Marc Quinn was born in London in 1964. He began his artistic career as one of the Young British Artists, exhibiting work at the White Cube Gallery alongside Damien Hirst, Tracey Emin, Sarah Lucas, Rachel Whiteread, Sam Taylor-Wood, and Gilbert & George. His work encompasses installations, sculptures and paintings, and addresses subjects including the media, the body, the environment, and identity.
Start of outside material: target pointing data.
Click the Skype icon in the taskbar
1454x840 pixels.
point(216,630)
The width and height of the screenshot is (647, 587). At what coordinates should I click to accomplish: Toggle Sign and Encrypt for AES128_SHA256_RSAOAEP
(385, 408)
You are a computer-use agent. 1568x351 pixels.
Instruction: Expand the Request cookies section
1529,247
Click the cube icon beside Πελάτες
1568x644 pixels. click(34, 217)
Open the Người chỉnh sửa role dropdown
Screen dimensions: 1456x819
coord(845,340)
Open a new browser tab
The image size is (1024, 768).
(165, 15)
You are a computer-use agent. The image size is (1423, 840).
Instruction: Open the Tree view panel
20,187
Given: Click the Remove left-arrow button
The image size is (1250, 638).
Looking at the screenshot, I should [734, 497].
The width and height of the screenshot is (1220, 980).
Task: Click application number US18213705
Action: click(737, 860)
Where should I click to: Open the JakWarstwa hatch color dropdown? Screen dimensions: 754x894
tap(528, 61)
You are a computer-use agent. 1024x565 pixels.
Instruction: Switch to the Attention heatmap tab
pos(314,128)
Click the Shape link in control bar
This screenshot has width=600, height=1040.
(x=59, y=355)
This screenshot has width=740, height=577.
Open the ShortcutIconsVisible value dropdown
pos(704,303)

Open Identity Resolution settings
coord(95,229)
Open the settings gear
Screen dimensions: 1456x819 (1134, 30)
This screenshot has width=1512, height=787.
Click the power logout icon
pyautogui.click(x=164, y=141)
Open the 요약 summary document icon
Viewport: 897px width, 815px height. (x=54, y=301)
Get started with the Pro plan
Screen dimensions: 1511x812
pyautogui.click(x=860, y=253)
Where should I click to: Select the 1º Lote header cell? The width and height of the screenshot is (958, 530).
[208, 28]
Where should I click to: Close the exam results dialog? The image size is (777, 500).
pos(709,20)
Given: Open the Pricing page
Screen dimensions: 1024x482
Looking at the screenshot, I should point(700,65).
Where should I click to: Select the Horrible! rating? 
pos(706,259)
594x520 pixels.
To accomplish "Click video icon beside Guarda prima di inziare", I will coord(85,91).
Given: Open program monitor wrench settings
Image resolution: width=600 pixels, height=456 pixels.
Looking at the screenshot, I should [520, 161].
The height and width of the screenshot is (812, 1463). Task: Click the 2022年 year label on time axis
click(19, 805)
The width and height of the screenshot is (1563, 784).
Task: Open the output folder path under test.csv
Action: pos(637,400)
Marc Quinn has said that through his art he explores ‘what it is to be human in the world today’. A wide variety of materials is evident in his works, including bread, marble, flowers, and steel. His ongoing work ‘Self’ is a series of self-portraits made of his own blood. It appeared at London’s Royal Academy as part of the Sensation exhibition. He has held solo exhibitions in London’s National Portrait Gallery, the Fondation Beyeler in Basel, and Milan’s Fondazione Prada. His notorious sculpture Alison Lapper Pregnant brought a large amount of media attention when it was exhibited on Trafalgar Square’s fourth plinth. In 1999 he began to make marble sculptures of amputees. A 2015 exhibition called The Toxic Sublime explored humanity’s impact on nature through three-dimensional seascapes, new sculptures, and paintings. His work has reached an international audience, and is held in museums in Oslo, Paris, Lisbon, Amsterdam, and New York.
Marc Quinn has produced many prints, his first prints being created in the 1980s. Many of Marc Quinn’s prints are pigment prints though he also produces archival pigment prints, woodcut prints and embossed chine-collé prints. All of Marc Quinn prints are original prints as Quinn saw printmaking as a distinct medium to create artworks.